* [REQUIRED WORK]:
A. In the court opinion, who is listed as appearing for the defendant?
B. From the court opinion, print the part that opens with the words containing "United States District" and closes with "Me., for plaintiff.".
C. Proceed with the court opinion, picking up right after its last sentence.

* [SELECTED TEXT]:
=======

United States District Court, D. Maine
May 2, 1990
737 F. Supp. 111 (D. Me. 1990)

Opinion

Crim. Nos. 84-00050-B, 84-00051-B and 87-00047-B.

May 2, 1990.

Jay P. McCloskey, Asst. U.S. Atty., Bangor, Me., for plaintiff.

Michael Daniels, Fort Worth, Tex., for defendant.


MEMORANDUM OF DECISION AND ORDER ON DEFENDANT'S MOTION TO CORRECT AN INACCURATE PRESENTENCE REPORT AT SENTENCING


The above-entitled matters are before the Court on papers entitled "Motion Pursuant to Title 18, U.S.C. Rule 32(c)(3)(D), Federal Rules of Criminal Procedure, to Correct an Inaccurate Presentence Report at Sentencing," and supporting papers, which have been sent by mail to Judge Conrad K. Cyr, presently of the Court of Appeals for the First Circuit and former Chief Judge of this District, by envelopes bearing postmarks of April 12 and April 20, 1990. The papers have never been sent to the Clerk of this Court or proposed in any formal way for filing in this Court. The papers have been referred to this judge, as the Chief Judge of the District, by Judge Cyr for appropriate action.

=======

* [RAW DATA]:

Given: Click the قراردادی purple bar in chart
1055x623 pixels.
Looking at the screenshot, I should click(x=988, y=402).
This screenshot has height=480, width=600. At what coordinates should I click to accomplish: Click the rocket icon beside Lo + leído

=======

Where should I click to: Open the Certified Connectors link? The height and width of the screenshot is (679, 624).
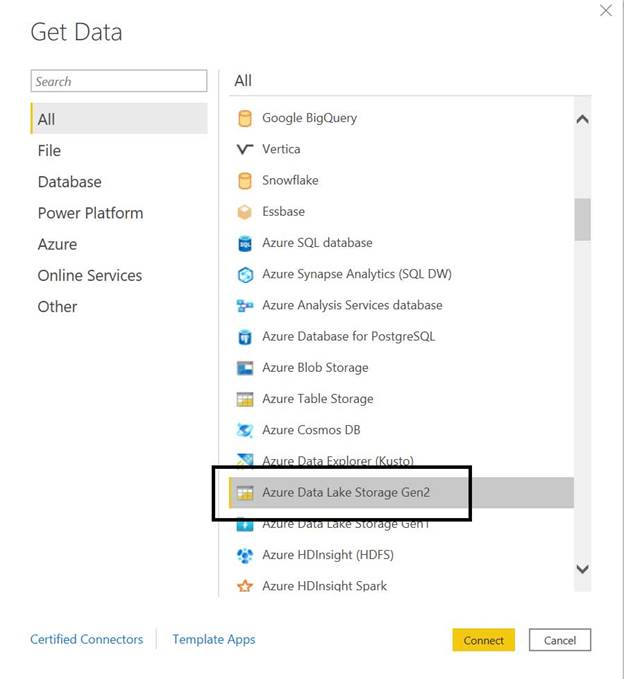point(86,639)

=======

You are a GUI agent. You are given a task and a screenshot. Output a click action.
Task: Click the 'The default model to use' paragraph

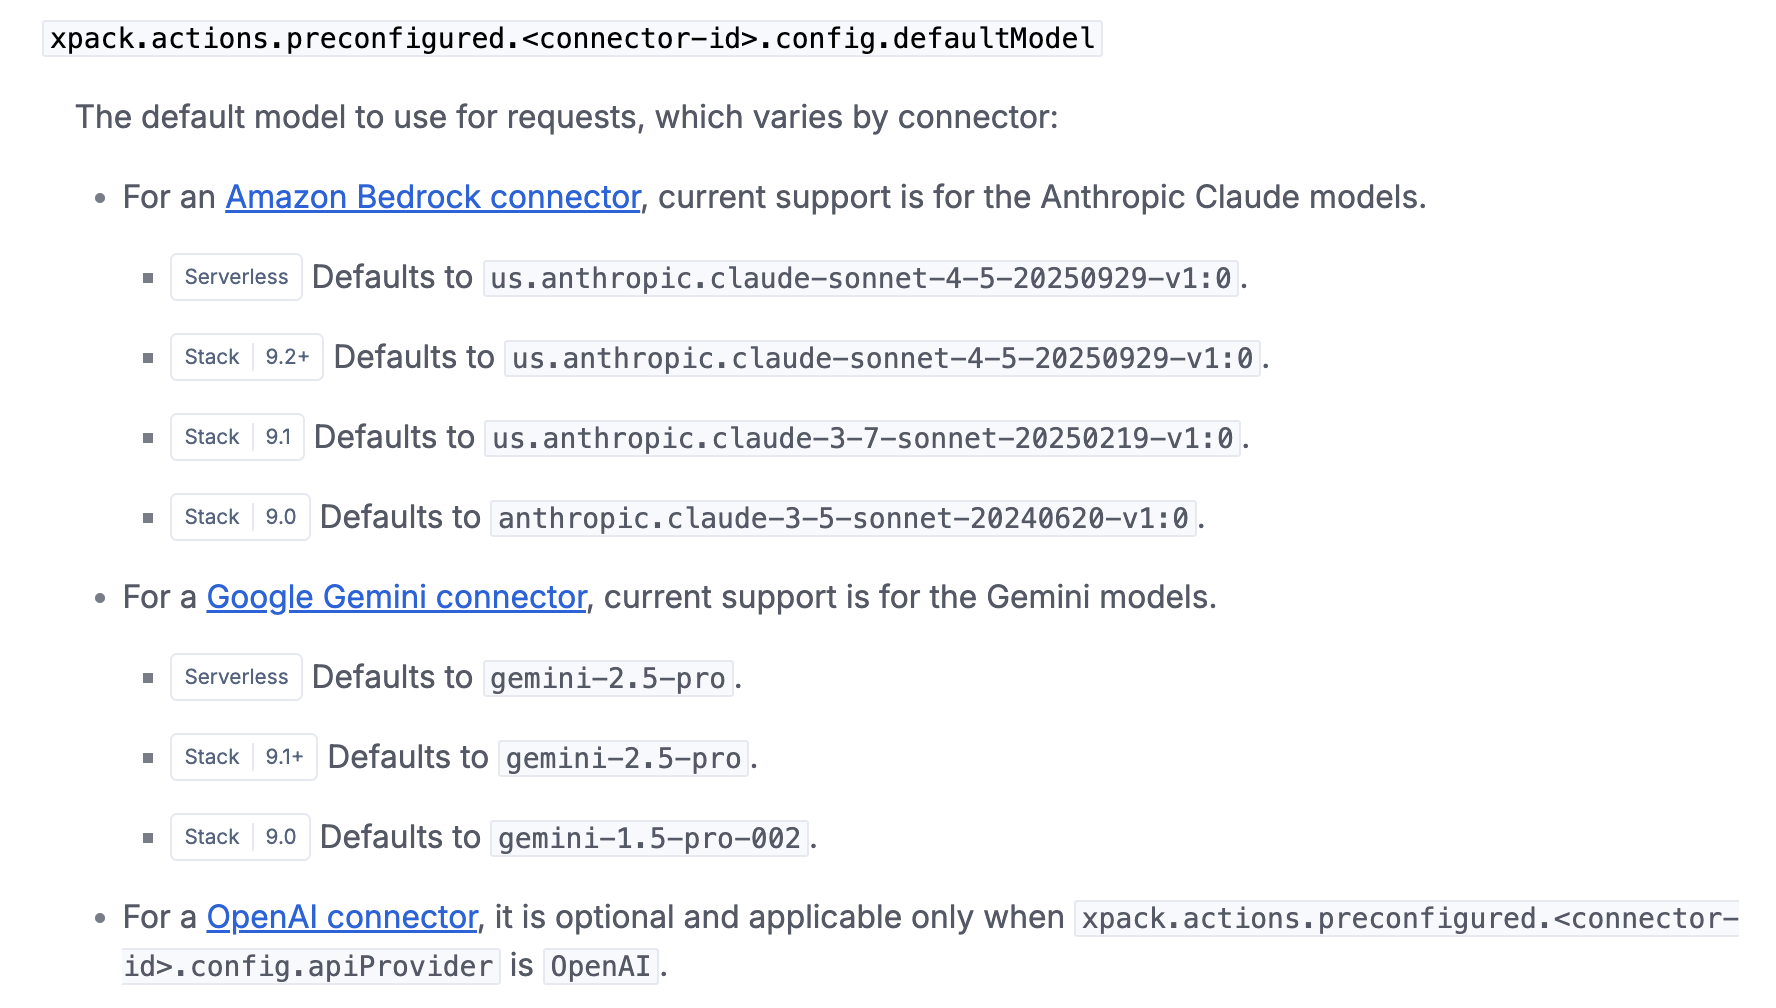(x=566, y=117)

=======

* [OUTPUTS IN ORDER]:
A. Michael Daniels, of Fort Worth, Texas.

B.
United States District Court, D. Maine
May 2, 1990
737 F. Supp. 111 (D. Me. 1990)

Opinion

Crim. Nos. 84-00050-B, 84-00051-B and 87-00047-B.

May 2, 1990.

Jay P. McCloskey, Asst. U.S. Atty., Bangor, Me., for plaintiff.

C.
It must first be observed that in the absence of any filing of these papers, there is no basis for this Court to take any action on the purported motion. This Court has, however, carefully reviewed the papers and is convinced that the Court cannot act favorably to the Defendant on the motion because of lack of subject matter jurisdiction. Accordingly, in order to conserve judicial resources and to avoid delaying the Defendant in the pursuit of whatever rightful claims he may have in courts of appropriate jurisdiction, the Court hereby ORDERS that the purported motion be FILED herein under Misc No. 90-044-P as a motion for relief under 28 U.S.C. § 2255. The Court hereby WAIVES the filing fee, noting that in the underlying criminal proceedings the Defendant was found to be indigent and had the benefit of court-appointed counsel and other defense resources under the Criminal Justice Act, 18 U.S.C. § 3006A.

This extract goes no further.